Television trains us in a similar way. What happens on TV is wholly beyond our control. We can change the channel (just as we can leave a bad therapist) but that's the end of our say.

In most of life, and certainly in therapy, we actually have a tremendous amount of control. You are a central character in the teleplay that is your therapy session, but you're also the co-director, the co-producer and the sole financier of the project. Sure, there's a distribution of labor, as there is on any collaborative project; you don't get to pick the curtains or decide on the length of the sessions. But there's a tremendous amount you get to decide or at least have a serious say in.

If the therapist wins, you win

Asking your therapist, in a variety of ways, how you can help make the therapy better can help you stay on the same page and the same side as your therapist.

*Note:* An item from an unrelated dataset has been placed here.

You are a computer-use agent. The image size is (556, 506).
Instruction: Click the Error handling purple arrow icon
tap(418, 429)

In good therapy, a therapist will give this sort of direction all the time, but perhaps an inexperienced therapist may not know to do so.

Be a tough customer

There are no bonus point for making your therapist feel good. Being active in the therapy doesn't mean your job is to make your therapist feel like he's always doing good work, for the sake of his ego. Yes, when things are working, be sure to make that clear. But pretending something that isn't working is working is a bad plan.

Be demanding

In mediocre therapy, your therapist may not give you great guidance in helping you discover what you want help with. While from a distance this may seem a surprising problem (Why would someone go to therapy without knowing what she wants?) but wanting, asking for a lot (from the therapy and from life) is not often a given. In my experience as a therapist, most people set their expectations far too low.

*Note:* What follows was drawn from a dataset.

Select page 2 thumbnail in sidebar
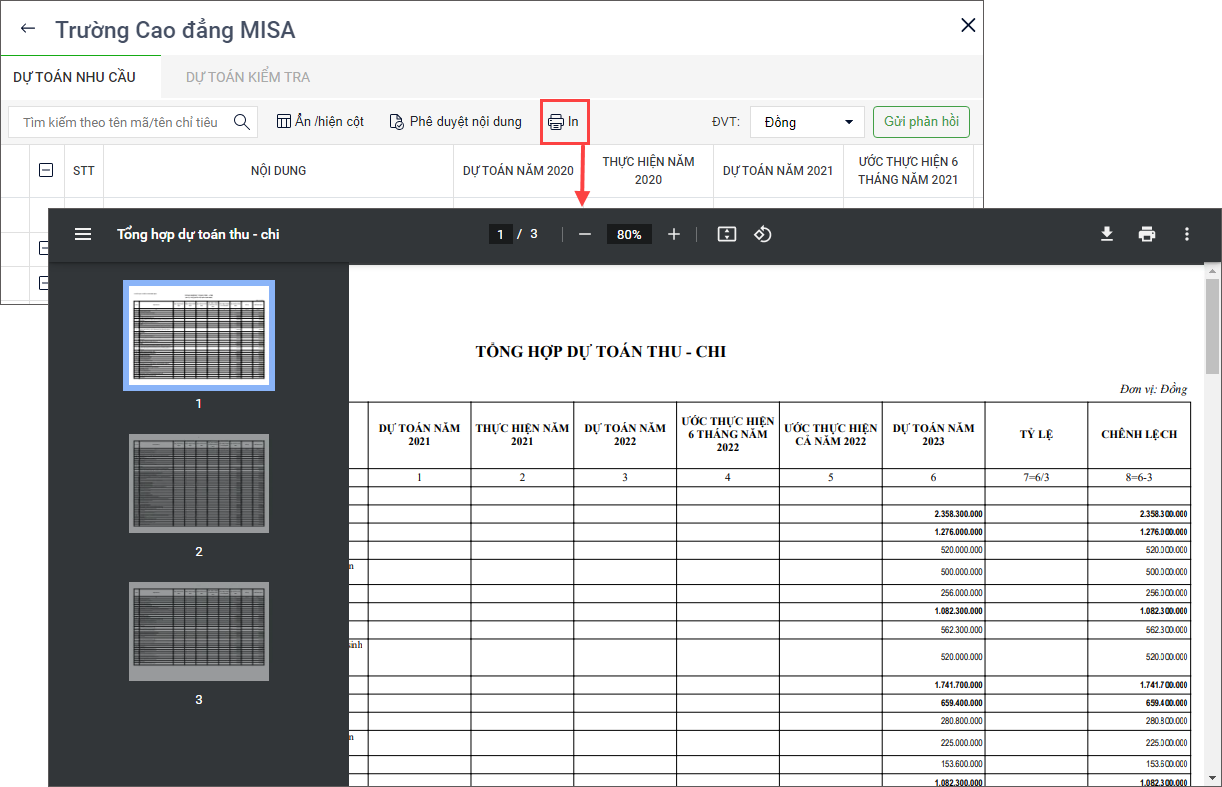The width and height of the screenshot is (1222, 787). click(x=199, y=484)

The result? They miss out on a critical part of great therapy: being challenged to look at the implicit limits we've placed on what we might be able to build and problems we might be able to move past. Far too many people arrive in therapy assuming they'll simply have to live with a certain about of panic, or believing they couldn't possibly have a great relationship, or change careers.  If those issues are left unexplored, you might get all the help you've asked for, which might not be very much.

Ask for directions

Great therapists give directions. They know how to create an environment where their clients get to work, in and out of the therapy session. In so-so therapy, you might need to take the lead. Consider asking:

How do you think I can get the most help from being in therapy with you?

Can you recommend any homework assignments?

What do the patients who get the most help from you have in common?

Are there other things I can try to make [symptom x] get better?

Do the work

A huge assumption that so many people bring to therapy is that going to therapy makes our lives better. This is no more true than the belief that going to the gym is what gets your body in shape. Therapy is work. Being a tough customer, asking for a lot from the therapy and from yourself, and making sure you stick to the program in and out of the therapy session is the recipe for growing emotionally, even when the therapy isn't perfect.